§ **WHAT TO PRODUCE**
Restate the data below word for word, leaving nothing out.

═════ EXERCISE DATA ═════

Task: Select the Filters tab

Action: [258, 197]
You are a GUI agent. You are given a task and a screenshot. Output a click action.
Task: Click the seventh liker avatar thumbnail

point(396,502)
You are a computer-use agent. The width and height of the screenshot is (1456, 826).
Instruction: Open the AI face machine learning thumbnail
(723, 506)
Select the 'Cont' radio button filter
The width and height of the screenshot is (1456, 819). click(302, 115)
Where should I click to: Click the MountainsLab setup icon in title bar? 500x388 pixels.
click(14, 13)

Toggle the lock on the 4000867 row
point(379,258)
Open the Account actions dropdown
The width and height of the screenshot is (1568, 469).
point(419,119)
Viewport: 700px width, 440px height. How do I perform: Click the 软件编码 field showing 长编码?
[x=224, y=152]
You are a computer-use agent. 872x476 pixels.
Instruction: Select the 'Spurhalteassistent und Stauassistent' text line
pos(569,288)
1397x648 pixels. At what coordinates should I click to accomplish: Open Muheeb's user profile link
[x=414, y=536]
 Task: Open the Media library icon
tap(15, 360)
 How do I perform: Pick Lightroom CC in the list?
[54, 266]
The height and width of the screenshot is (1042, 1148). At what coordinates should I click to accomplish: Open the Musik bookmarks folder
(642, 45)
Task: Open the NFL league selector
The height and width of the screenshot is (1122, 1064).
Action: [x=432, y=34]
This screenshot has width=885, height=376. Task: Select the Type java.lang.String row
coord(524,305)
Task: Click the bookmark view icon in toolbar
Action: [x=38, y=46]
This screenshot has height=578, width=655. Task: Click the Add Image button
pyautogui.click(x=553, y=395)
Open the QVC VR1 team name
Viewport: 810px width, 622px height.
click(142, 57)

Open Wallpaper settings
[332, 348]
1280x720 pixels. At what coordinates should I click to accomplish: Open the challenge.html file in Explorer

═════

§ **TASK SOLUTION**
Task: Select the Filters tab

Action: [258, 197]
You are a GUI agent. You are given a task and a screenshot. Output a click action.
Task: Click the seventh liker avatar thumbnail

point(396,502)
You are a computer-use agent. The width and height of the screenshot is (1456, 826).
Instruction: Open the AI face machine learning thumbnail
(723, 506)
Select the 'Cont' radio button filter
The width and height of the screenshot is (1456, 819). click(302, 115)
Where should I click to: Click the MountainsLab setup icon in title bar? 500x388 pixels.
click(14, 13)

Toggle the lock on the 4000867 row
point(379,258)
Open the Account actions dropdown
The width and height of the screenshot is (1568, 469).
point(419,119)
Viewport: 700px width, 440px height. How do I perform: Click the 软件编码 field showing 长编码?
[x=224, y=152]
You are a computer-use agent. 872x476 pixels.
Instruction: Select the 'Spurhalteassistent und Stauassistent' text line
pos(569,288)
1397x648 pixels. At what coordinates should I click to accomplish: Open Muheeb's user profile link
[x=414, y=536]
 Task: Open the Media library icon
tap(15, 360)
 How do I perform: Pick Lightroom CC in the list?
[54, 266]
The height and width of the screenshot is (1042, 1148). At what coordinates should I click to accomplish: Open the Musik bookmarks folder
(642, 45)
Task: Open the NFL league selector
The height and width of the screenshot is (1122, 1064).
Action: [x=432, y=34]
This screenshot has width=885, height=376. Task: Select the Type java.lang.String row
coord(524,305)
Task: Click the bookmark view icon in toolbar
Action: [x=38, y=46]
This screenshot has height=578, width=655. Task: Click the Add Image button
pyautogui.click(x=553, y=395)
Open the QVC VR1 team name
Viewport: 810px width, 622px height.
click(142, 57)

Open Wallpaper settings
[332, 348]
1280x720 pixels. At what coordinates should I click to accomplish: Open the challenge.html file in Explorer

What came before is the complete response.